TASK STATEMENT = Print the abstract on telehealth in rural Venezuela word for word.

EXERCISE TEXT =
Abstract

Latin American healthcare has a common characteristic in the way countries provide assistance to the majority of their population, often represented by limitations in investment and most frequently by assigning funds to the wrong sectors of the system, which will never reach the neediest segments of the society. We want to share some lessons learned in nearly two decades serving the poorest segments of the society, despite limited funding, through the use of communication and information technologies. The data analyzed come from the accumulated experience in a remote rural center in southern Venezuela (La Milagrosa Health Center in Maniapure, Bolivar State) and further experience in over 20 similar rural clinics replicated from that case. The methodology has been a retrospective evaluation of results with a constantly maturing and dynamic practice at three levels of care: (1) remote (basic clinic), (2) a virtual triage center, and (3) a specialty level. We analyzed qualitative results on access to specialty care of previously excluded communities (populations) and the significant cost reduction (social and financial) by avoiding unnecessary travel for the majority of consulting patients. In cases needing subspecialty care that require travel, the effectiveness of such activity is optimized in time and service. Communication and information technologies can provide significant savings to society and improve healthcare with the use of common and relatively inexpensive consumer-level devices if used in a basic, coordinated system of services with adequate training and follow-up.

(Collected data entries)
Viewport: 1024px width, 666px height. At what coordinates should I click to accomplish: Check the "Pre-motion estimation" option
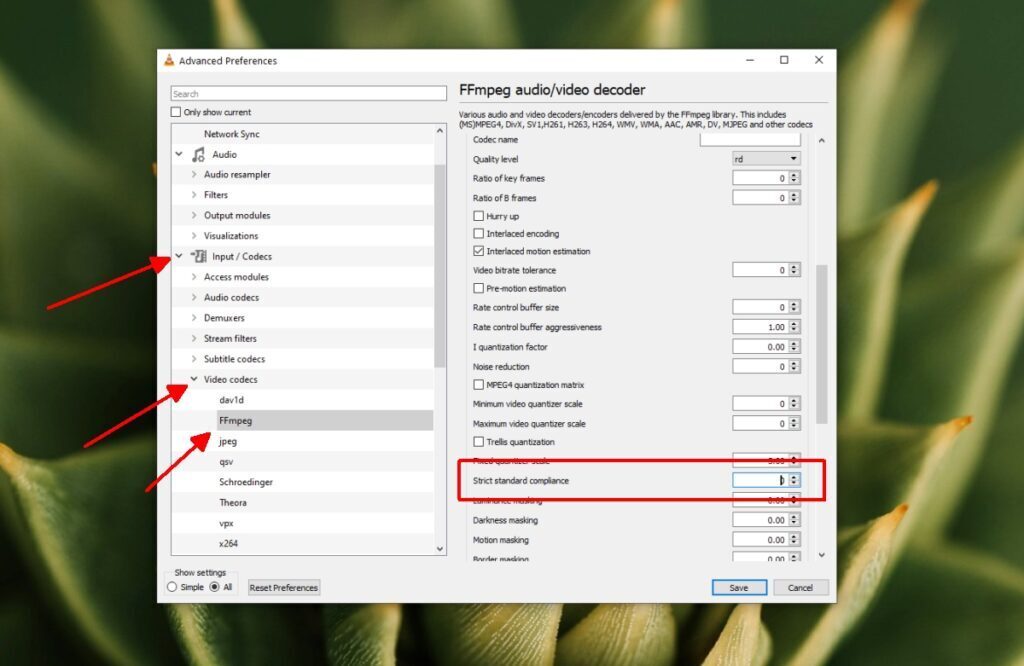tap(478, 288)
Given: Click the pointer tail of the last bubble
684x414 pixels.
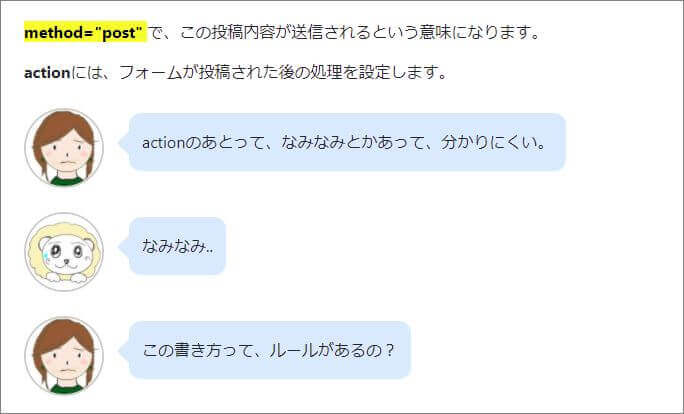Looking at the screenshot, I should click(123, 350).
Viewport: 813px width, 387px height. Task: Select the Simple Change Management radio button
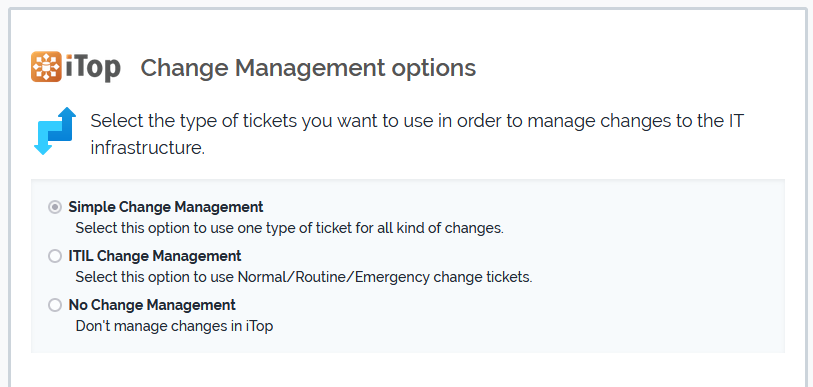point(54,208)
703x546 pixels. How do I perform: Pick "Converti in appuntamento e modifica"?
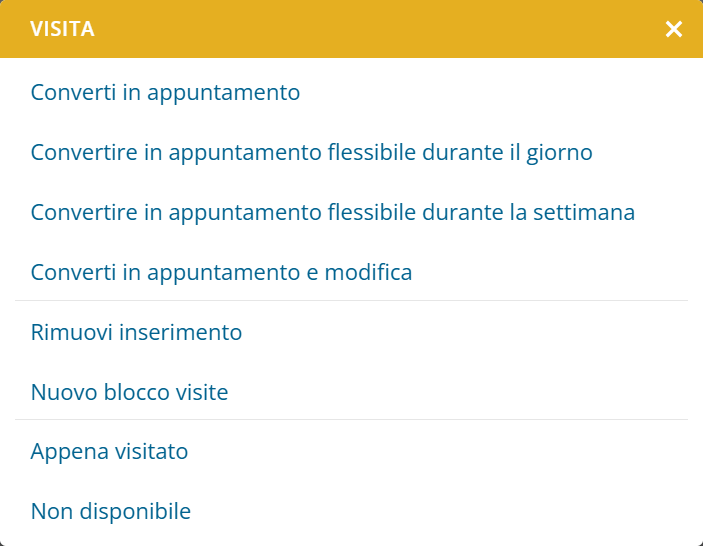pyautogui.click(x=221, y=272)
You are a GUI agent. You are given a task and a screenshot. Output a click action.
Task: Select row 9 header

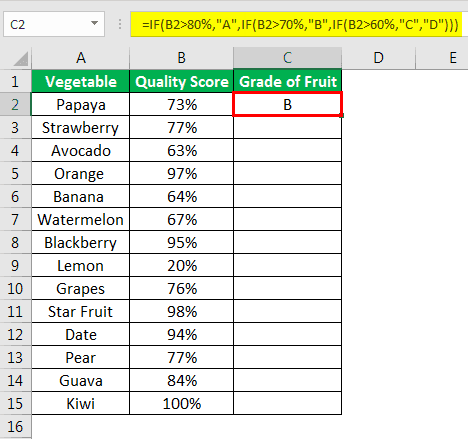tap(15, 266)
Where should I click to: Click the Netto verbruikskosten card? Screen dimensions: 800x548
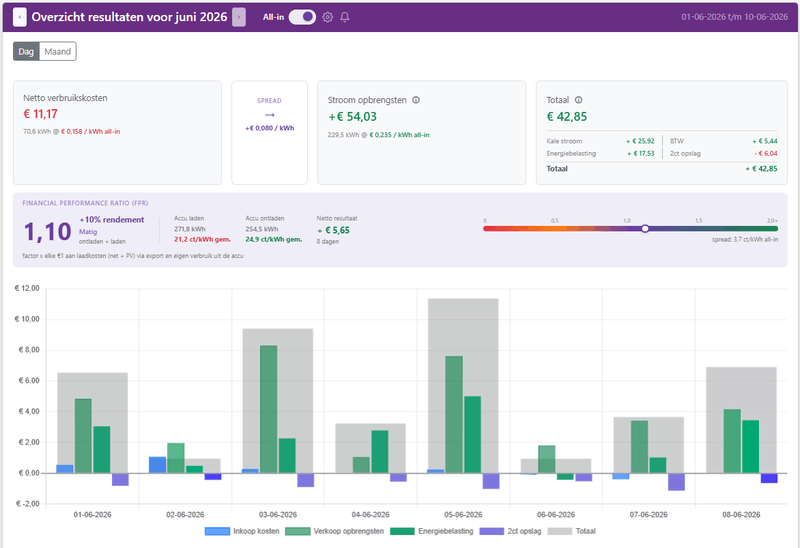click(x=117, y=133)
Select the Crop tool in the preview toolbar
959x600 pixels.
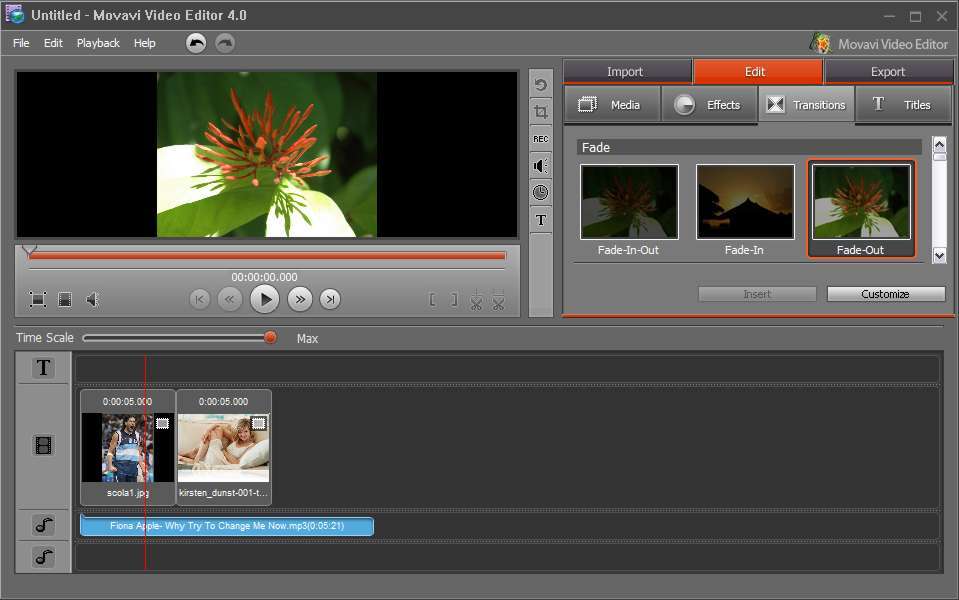tap(540, 112)
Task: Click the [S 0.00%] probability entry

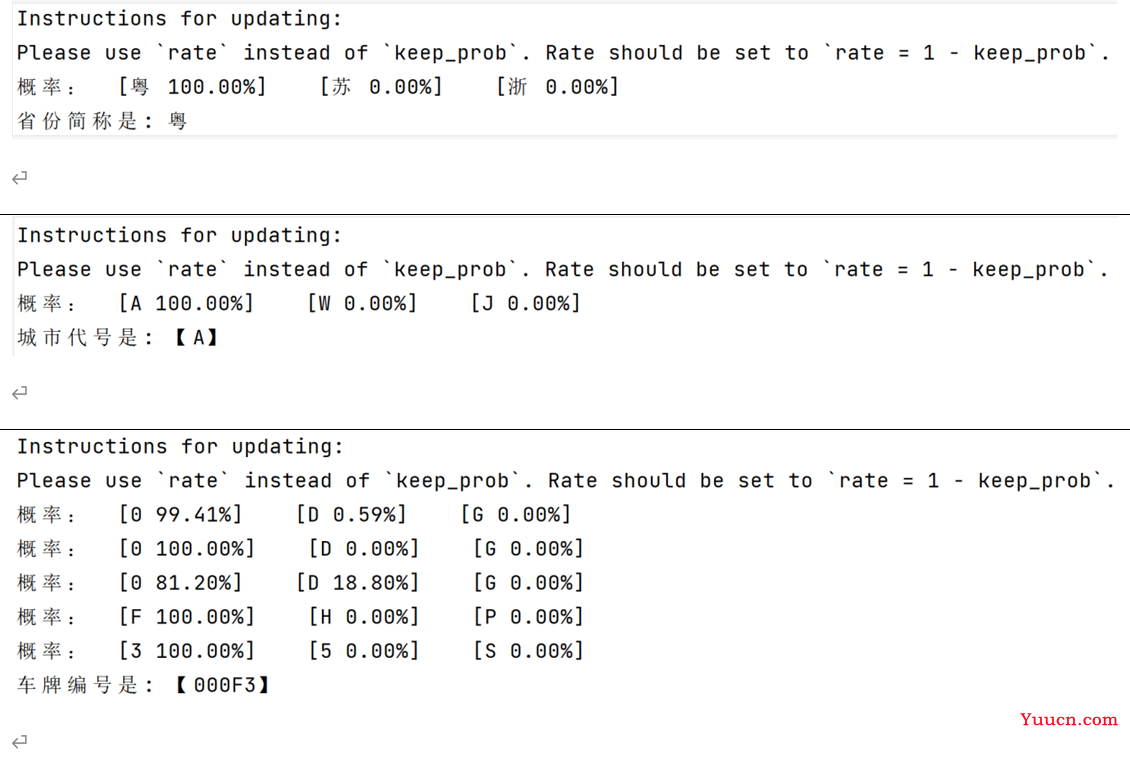Action: pos(528,651)
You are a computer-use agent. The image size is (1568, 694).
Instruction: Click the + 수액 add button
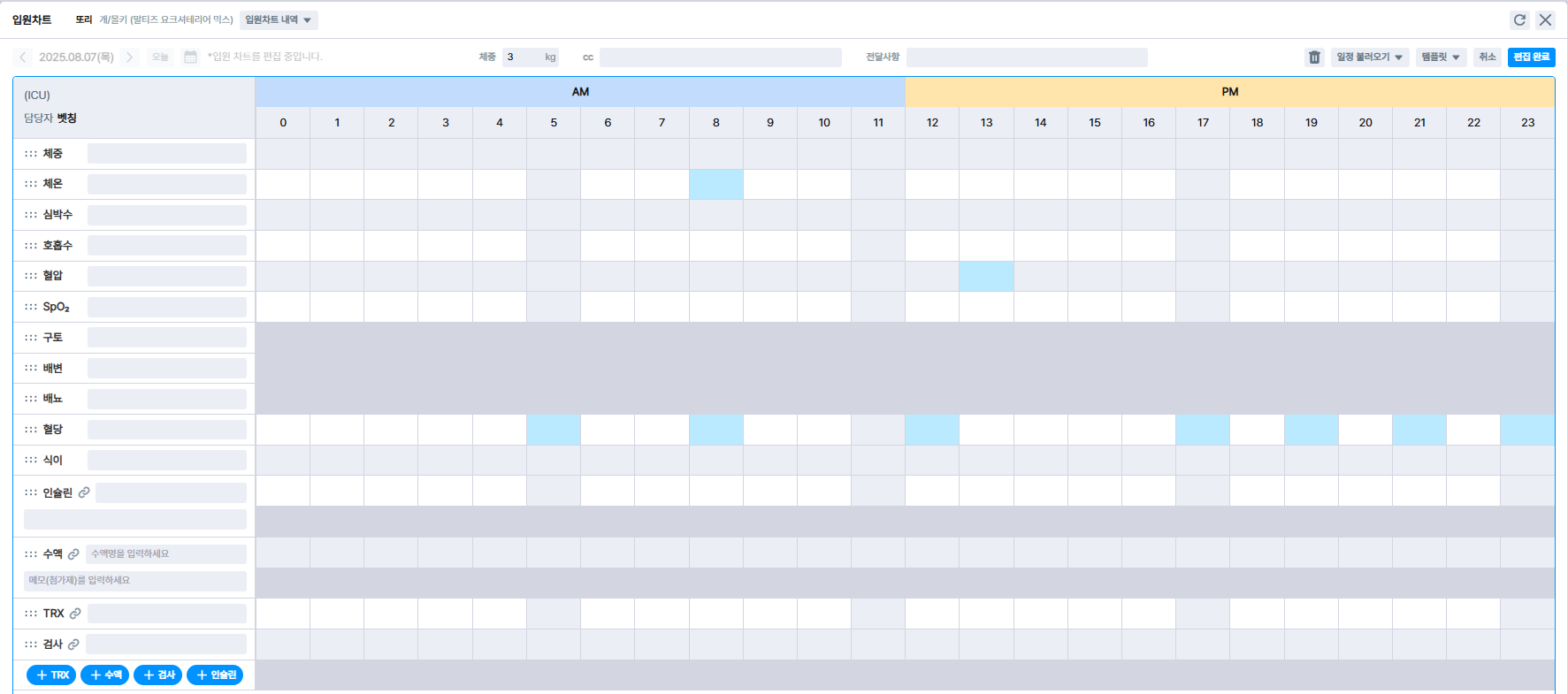click(105, 675)
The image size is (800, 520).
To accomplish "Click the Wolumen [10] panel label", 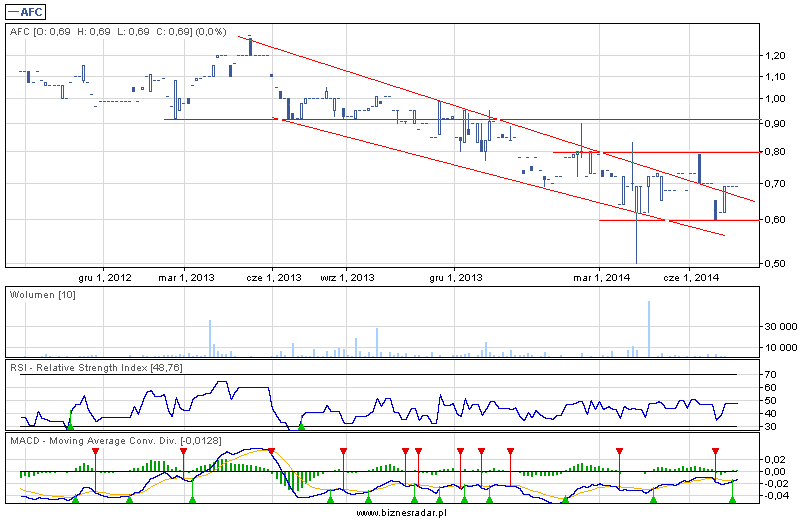I will coord(43,295).
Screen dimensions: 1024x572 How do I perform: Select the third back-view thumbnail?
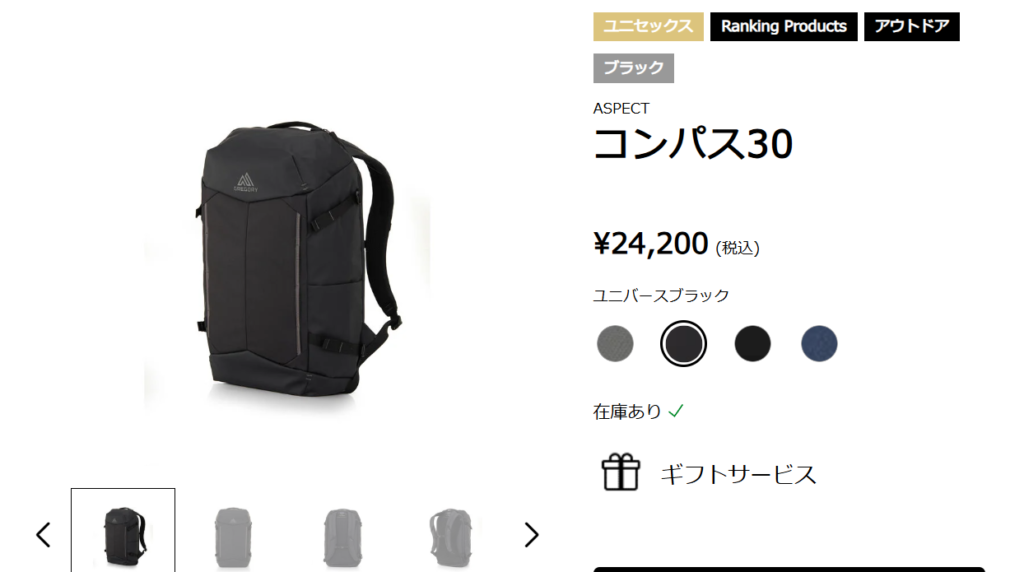pyautogui.click(x=342, y=535)
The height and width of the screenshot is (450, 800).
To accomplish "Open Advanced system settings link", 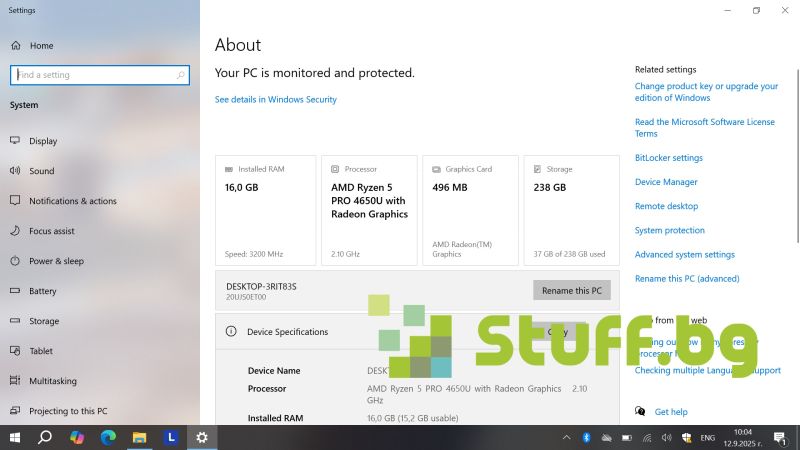I will tap(685, 255).
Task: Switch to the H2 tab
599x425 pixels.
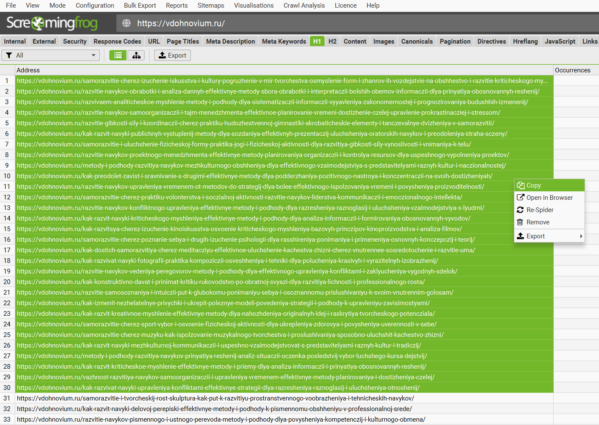Action: (x=332, y=41)
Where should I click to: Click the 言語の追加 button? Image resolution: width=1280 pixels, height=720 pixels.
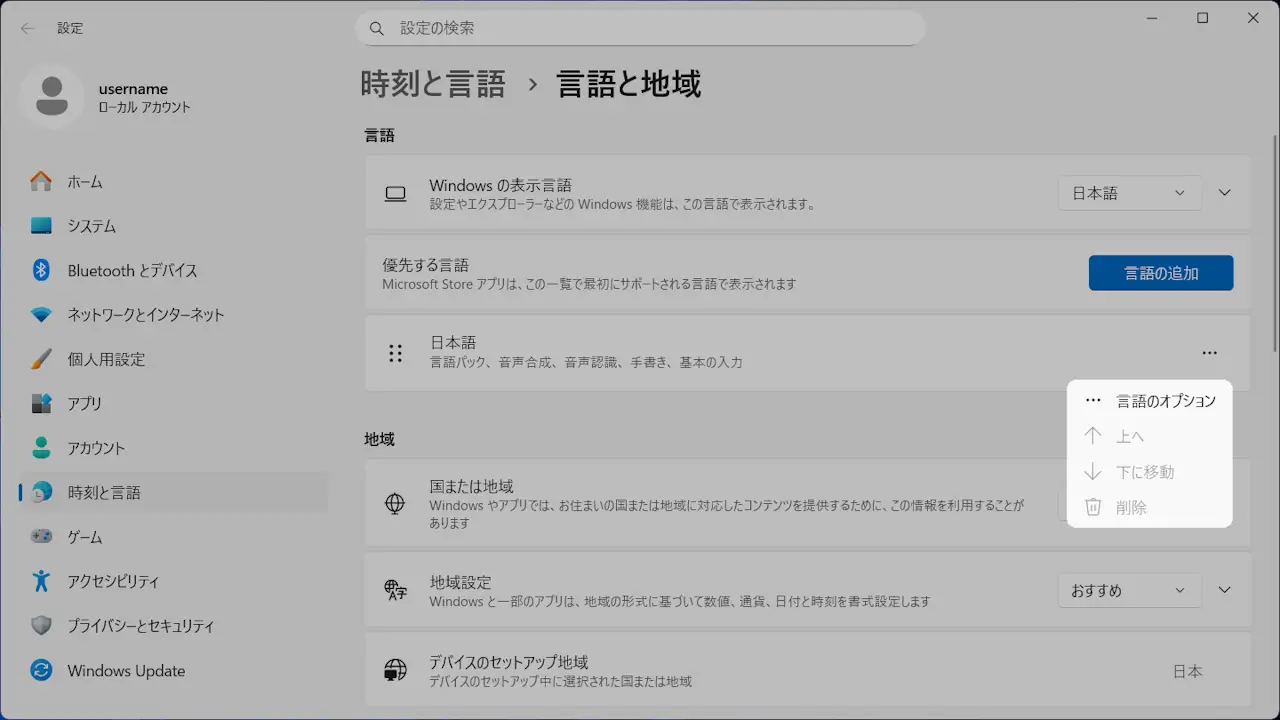[x=1160, y=273]
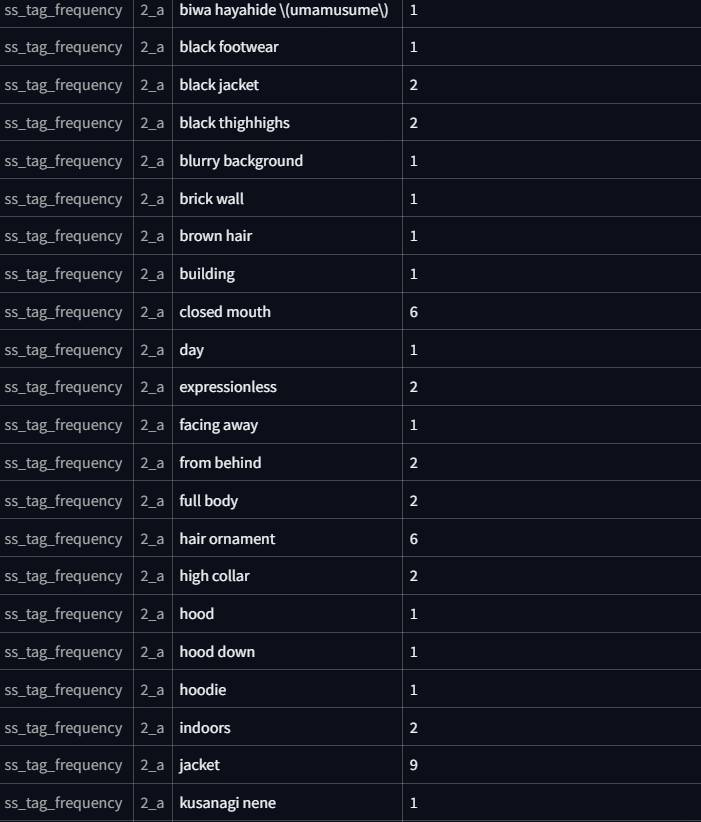Select the 'kusanagi nene' tag cell
This screenshot has width=701, height=822.
point(227,803)
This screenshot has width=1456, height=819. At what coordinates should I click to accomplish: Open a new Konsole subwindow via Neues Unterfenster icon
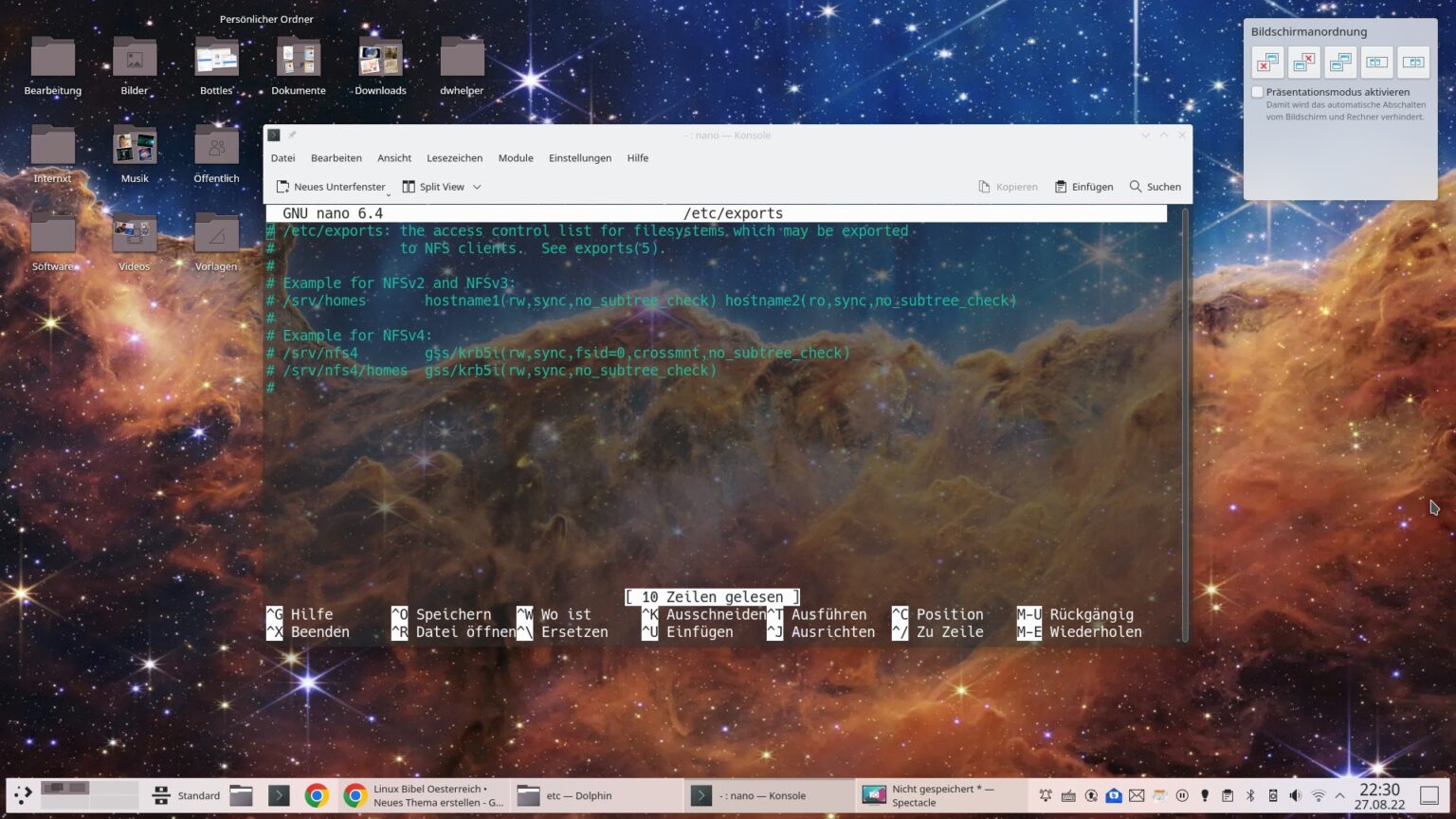click(282, 186)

TASK SOLUTION =
Abstract

Latin American healthcare has a common characteristic in the way countries provide assistance to the majority of their population, often represented by limitations in investment and most frequently by assigning funds to the wrong sectors of the system, which will never reach the neediest segments of the society. We want to share some lessons learned in nearly two decades serving the poorest segments of the society, despite limited funding, through the use of communication and information technologies. The data analyzed come from the accumulated experience in a remote rural center in southern Venezuela (La Milagrosa Health Center in Maniapure, Bolivar State) and further experience in over 20 similar rural clinics replicated from that case. The methodology has been a retrospective evaluation of results with a constantly maturing and dynamic practice at three levels of care: (1) remote (basic clinic), (2) a virtual triage center, and (3) a specialty level. We analyzed qualitative results on access to specialty care of previously excluded communities (populations) and the significant cost reduction (social and financial) by avoiding unnecessary travel for the majority of consulting patients. In cases needing subspecialty care that require travel, the effectiveness of such activity is optimized in time and service. Communication and information technologies can provide significant savings to society and improve healthcare with the use of common and relatively inexpensive consumer-level devices if used in a basic, coordinated system of services with adequate training and follow-up.